Losing The Soul Is The Reason For Losing Wars
BY Herschel SmithSmall Wars Journal (“Why The U.S. Military Culture Leads To Defeat”).
“Sir – it’s the TEA”
The Target Engagement Authority was a US one star who sat in the joint operations center in Erbil, with the task of approving and controlling all Coalition fires in Northern Iraq. I took the headset, preparing myself for the argument that I knew was coming.
“Andy, are you firing mortars”,
“Yes sir”,
“What the hell is going on?”
“Sir, the Pesh are getting mortared in the breach. I’ve got an OP less than 500 meters away.”
“Are US personnel taking fire?”
“Not yet, sir”
“Then you’re not authorized to make that decision”

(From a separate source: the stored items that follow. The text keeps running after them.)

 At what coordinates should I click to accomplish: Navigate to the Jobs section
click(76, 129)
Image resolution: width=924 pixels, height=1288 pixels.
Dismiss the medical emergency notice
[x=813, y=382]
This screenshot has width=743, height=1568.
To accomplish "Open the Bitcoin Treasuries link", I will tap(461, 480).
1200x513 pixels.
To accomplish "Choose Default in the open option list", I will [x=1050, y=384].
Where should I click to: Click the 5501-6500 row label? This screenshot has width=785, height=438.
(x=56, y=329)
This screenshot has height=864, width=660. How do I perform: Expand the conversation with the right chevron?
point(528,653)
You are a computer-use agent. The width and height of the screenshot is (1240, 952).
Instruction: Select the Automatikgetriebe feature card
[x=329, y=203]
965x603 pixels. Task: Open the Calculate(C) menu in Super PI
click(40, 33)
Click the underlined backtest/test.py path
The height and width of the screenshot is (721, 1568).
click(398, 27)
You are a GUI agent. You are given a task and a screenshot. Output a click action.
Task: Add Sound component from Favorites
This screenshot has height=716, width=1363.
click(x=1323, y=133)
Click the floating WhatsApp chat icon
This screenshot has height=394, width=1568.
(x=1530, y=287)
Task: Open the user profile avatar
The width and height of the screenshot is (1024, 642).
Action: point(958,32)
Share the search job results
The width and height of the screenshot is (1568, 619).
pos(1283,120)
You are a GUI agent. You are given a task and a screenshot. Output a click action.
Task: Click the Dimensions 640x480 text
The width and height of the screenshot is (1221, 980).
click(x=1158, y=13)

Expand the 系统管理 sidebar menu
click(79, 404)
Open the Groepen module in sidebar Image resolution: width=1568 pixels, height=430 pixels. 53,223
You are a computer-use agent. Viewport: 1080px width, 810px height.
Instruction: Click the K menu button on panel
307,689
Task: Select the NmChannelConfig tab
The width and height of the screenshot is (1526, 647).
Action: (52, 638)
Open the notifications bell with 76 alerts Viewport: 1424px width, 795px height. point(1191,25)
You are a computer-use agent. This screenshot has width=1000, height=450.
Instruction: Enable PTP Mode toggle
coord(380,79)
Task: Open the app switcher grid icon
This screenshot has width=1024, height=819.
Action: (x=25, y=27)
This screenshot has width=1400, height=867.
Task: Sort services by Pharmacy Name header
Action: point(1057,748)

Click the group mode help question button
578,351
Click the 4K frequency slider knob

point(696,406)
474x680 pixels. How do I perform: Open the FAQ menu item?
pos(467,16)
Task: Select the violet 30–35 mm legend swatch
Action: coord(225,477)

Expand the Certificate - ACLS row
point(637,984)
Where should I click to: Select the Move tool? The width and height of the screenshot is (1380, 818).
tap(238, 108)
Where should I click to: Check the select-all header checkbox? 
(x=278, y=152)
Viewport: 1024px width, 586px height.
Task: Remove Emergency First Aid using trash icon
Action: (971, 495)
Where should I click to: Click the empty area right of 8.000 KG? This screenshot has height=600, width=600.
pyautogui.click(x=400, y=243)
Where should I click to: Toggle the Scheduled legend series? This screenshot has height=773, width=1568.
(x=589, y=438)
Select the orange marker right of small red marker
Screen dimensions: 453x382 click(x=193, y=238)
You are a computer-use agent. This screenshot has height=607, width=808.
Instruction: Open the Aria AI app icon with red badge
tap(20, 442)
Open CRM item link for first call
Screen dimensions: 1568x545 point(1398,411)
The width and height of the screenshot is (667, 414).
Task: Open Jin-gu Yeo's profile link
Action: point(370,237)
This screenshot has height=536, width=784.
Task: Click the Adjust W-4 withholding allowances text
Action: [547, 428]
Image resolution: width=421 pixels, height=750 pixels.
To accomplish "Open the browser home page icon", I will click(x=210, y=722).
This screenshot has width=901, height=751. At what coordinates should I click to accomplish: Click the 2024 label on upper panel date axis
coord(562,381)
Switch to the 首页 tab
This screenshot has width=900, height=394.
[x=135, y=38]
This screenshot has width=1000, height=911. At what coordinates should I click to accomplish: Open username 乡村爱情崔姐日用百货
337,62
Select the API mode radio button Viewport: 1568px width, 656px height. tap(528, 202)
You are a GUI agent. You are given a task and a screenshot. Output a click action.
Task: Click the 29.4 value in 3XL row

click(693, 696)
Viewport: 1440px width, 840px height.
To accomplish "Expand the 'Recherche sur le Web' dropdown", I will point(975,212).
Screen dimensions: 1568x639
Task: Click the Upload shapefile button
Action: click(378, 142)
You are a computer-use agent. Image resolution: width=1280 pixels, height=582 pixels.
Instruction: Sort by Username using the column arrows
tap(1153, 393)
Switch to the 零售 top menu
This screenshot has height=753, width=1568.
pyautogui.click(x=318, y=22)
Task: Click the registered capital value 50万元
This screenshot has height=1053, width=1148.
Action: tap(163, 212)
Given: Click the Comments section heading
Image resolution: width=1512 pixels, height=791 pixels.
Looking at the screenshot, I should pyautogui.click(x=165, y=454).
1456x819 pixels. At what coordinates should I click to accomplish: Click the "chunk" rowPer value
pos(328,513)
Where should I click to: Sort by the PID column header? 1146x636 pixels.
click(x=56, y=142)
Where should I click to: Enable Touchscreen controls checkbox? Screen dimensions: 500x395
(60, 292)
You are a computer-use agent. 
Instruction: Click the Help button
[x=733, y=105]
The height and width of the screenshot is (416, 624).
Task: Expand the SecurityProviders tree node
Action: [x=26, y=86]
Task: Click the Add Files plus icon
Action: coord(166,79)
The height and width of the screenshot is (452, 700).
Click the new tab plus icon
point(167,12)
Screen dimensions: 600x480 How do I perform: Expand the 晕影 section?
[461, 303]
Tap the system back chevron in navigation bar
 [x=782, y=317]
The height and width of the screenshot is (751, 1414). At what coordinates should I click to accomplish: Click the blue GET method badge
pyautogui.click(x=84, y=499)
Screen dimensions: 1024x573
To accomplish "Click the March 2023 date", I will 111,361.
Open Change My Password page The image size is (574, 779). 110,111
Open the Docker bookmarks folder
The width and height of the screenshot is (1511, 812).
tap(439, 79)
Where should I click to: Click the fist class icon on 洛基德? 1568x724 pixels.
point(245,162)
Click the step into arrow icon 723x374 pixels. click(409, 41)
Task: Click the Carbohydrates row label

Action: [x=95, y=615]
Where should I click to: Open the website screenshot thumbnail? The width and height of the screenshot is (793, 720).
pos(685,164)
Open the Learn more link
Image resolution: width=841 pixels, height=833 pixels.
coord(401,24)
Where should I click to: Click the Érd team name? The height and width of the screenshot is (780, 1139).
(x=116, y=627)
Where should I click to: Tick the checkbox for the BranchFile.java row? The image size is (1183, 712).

“Sir – it’s a matter of one correction before our guys get hit too — I’m not going to wait for that to happen”,
“That’s not up to you Colonel, that’s my decision — cease fire now!”
[ … ]
My introduction seems a lot to surmise from an isolated case of poor leadership, a single data point carrying by itself insufficient weight to yield such generalizations about the US military. Except, that this exchange was one of many similar incidents over my career, and the TEA, a General Officer with impressive background and unsullied reputation, was not someone I could simply dismiss as being a poor leader. Instead, he was the product of an institution imbued with a cultural preference for centralized control and procedure. It’s a culture that has evolved – as cultures often do – because of a view of the world, that appears rational to members of the organization. But that view no longer matches reality – if indeed it ever did – and the culture it has produced is proving harmful to the institution, its members – and the nation itself.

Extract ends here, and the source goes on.